Nigeria Aims for 2 mbpd Crude Production by 2024 with Pipeline Security Efforts

Global oil prices dropped as Brent and WTI futures fell 0.9% each amid weak demand and a stronger US dollar. Nigeria boosted crude production to 1.8 mbpd, targeting 2 mbpd by late 2024. Suriname’s oil development progressed with a major investment in Block 58.

Key Takeaways:

  • Brent and WTI crude prices dropped by 0.9%, reflecting weak demand and a stronger US dollar.
  • Nigeria’s crude production reached 1.8 mbpd, with goals to achieve 2 mbpd by December 2024, supported by enhanced pipeline security.
  • Suriname’s petroleum potential advances with a major investment in offshore Block 58, raising hopes for an economic boom akin to Guyana.

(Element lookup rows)
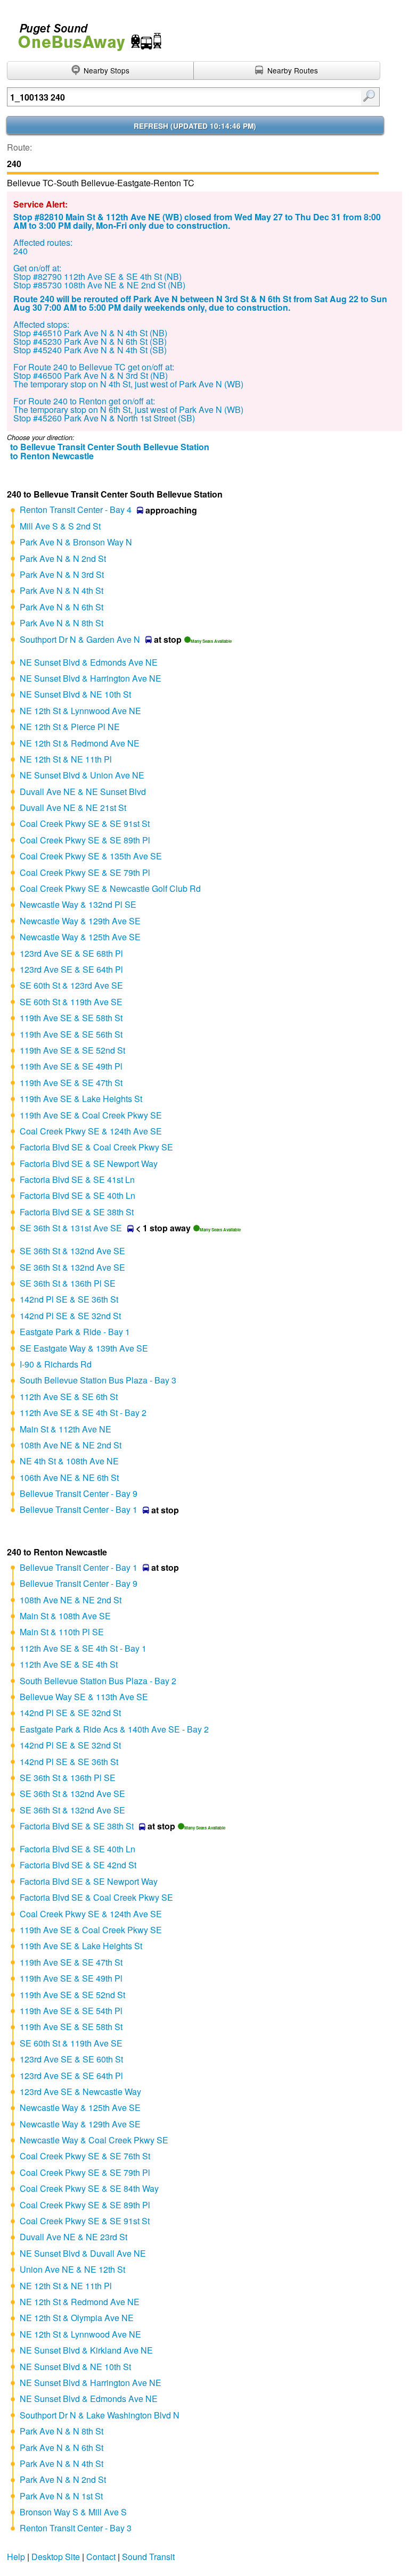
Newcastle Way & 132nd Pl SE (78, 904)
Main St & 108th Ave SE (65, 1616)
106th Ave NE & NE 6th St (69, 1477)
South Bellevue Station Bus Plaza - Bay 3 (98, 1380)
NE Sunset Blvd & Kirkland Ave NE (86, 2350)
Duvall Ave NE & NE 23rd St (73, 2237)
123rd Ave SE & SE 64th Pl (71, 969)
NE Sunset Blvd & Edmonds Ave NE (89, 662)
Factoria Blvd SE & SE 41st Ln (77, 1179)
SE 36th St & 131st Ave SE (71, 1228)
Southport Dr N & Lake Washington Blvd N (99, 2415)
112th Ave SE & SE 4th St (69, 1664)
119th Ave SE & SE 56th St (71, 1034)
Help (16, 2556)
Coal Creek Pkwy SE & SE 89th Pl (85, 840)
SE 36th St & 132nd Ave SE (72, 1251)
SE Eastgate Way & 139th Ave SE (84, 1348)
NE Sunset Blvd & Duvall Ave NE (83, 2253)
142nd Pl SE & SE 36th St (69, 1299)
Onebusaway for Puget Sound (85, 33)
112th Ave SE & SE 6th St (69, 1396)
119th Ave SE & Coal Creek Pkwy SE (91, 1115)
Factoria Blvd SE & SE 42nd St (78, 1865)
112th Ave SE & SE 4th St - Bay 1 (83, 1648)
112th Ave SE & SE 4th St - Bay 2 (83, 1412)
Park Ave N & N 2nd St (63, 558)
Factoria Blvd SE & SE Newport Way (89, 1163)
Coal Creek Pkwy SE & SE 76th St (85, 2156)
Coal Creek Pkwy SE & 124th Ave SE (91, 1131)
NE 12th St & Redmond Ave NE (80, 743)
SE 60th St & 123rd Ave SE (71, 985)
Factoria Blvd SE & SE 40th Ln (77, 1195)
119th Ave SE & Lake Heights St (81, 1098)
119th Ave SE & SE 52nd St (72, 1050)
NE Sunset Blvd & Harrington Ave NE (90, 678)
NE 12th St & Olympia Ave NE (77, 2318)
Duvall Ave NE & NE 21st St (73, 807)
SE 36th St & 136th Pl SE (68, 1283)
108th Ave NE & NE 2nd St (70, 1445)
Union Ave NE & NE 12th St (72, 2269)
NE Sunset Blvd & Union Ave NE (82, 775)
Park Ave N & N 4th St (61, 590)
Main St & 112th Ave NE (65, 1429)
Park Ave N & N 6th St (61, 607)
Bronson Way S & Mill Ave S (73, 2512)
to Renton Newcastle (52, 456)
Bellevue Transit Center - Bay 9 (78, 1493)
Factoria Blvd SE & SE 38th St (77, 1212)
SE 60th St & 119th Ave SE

REQUEST 1 :: Name every country in the oil market article, leaving out the one that appears only in the name of a currency.
REQUEST 2 :: What reasons does the oil market article give for the fall in Brent and WTI futures?
REQUEST 3 :: Carry on the article about Nigeria's crude production target from the point where it ends.

WRITTEN RESPONSE 1 :: Nigeria, Suriname, Guyana

WRITTEN RESPONSE 2 :: Brent and WTI futures each fell 0.9% because of weak demand and a stronger US dollar.

WRITTEN RESPONSE 3 ::
  • Oil markets face bearish trends due to surplus forecasts, weak demand from China, and a stronger US dollar.

Petroleum Price: Crude Oil Prices Decline Amid Weak Market Sentiment

  • Brent crude futures were down 65 cents, or 0.9%, at $71.91 a barrel by 0450 GMT. U.S. West Texas Intermediate crude futures were down 62 cents, or 0.9%, at $68.08. MCX crude oil prices opened at 5768 with a fall of 0.48%.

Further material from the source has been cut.